In weiten Teilen liest sich das Programm wie ein Rechenschaftsbericht der Großen Koalition: „Wir haben…“. Das einzig wirklich Ambitionierte ist die Ankündigung, die Arbeitslosigkeit bis zum Jahr 2025 unter die 3-Prozent-Marke zu drücken, also halbieren zu wollen. Das kann gelingen, aber nur wenn keine große Krise und keine schwere Rezession dazwischenkommen. Und: Wenn der Zustrom an Flüchtlingen gering bleibt und die bereits hier Lebenden schneller am Arbeitsmarkt Fuß fassen als ihre Vorgänger. Eine Rechnung mit ziemlich vielen Unbekannten.

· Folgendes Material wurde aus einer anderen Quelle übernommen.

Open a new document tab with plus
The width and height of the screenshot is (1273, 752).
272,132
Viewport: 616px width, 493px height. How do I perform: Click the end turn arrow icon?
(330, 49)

Mit Arbeitsmarktzielen ist das ohnehin so eine Sache: Helmut Kohl hatte 1996 die Halbierung der Arbeitslosenzahlen bis 2000 angekündigt, Gerhard Schröder wollte sich 1998 ebenfalls am Rückgang der Arbeitslosigkeit unter 3,5 Millionen messen lassen. Beiden ist das nicht gut bekommen.

Wie schon bei Adenauer

Irgendwie stecken Angela Merkel und der Union noch immer der Wahlkampf von 2005 in den Knochen. Damals wollte man aus der Opposition heraus das Land marktwirtschaftlich reformieren. Die Stichworte lauteten „flat tax“ und „Gesundheitsprämie“. Am Ende zog Merkel zwar ins Kanzleramt ein – aber mit lediglich 35 statt der anfänglich prognostizierten 46 Prozent.

Seitdem erweist sich Merkel als nüchterne Pragmatikerin und die Union variiert das alte Adenauer-Motto „Keine Experimente“ immer wieder neu. Bei Helmut Kohl hieß das „Weiter so, Deutschland“. Aus dem Erhard‘schen „Wohlstand für alle“ wurde jetzt „Wohlstand und Sicherheit für alle“. So richtig kreativ klingt das nicht.  

Kontraste in der Steuerpolitik

Die programmatische Betulichkeit ist jedoch Kalkül. Das Unions-Programm ist so verfasst, dass es als Arbeitsgrundlage für Koalitionsverhandlungen benutzt werden kann. Die Tür zu einer Fortsetzung der Groko wird nicht zugeschlagen, ihre Öffnung in Richtung „Jamaika“ ebenso wenig verhindert. Je nach Lage der Dinge könnte man im Fall von Schwarz-Rot beim Sozialen noch etwas draufsatteln. Das Feld für eine mutige Steuerreform- und -vereinfachung überlässt man gleich der FDP. Dass die freien Demokraten unter fünf Prozent bleiben, daran hat die Union – anders als 2013 – kein Interesse mehr. Für die Grünen macht sich die Union mit dem Ruf nach einem Fachkräfte-Zuwanderungsgesetz und der Forderung nach Milliarden-Hilfen für Afrika interessant.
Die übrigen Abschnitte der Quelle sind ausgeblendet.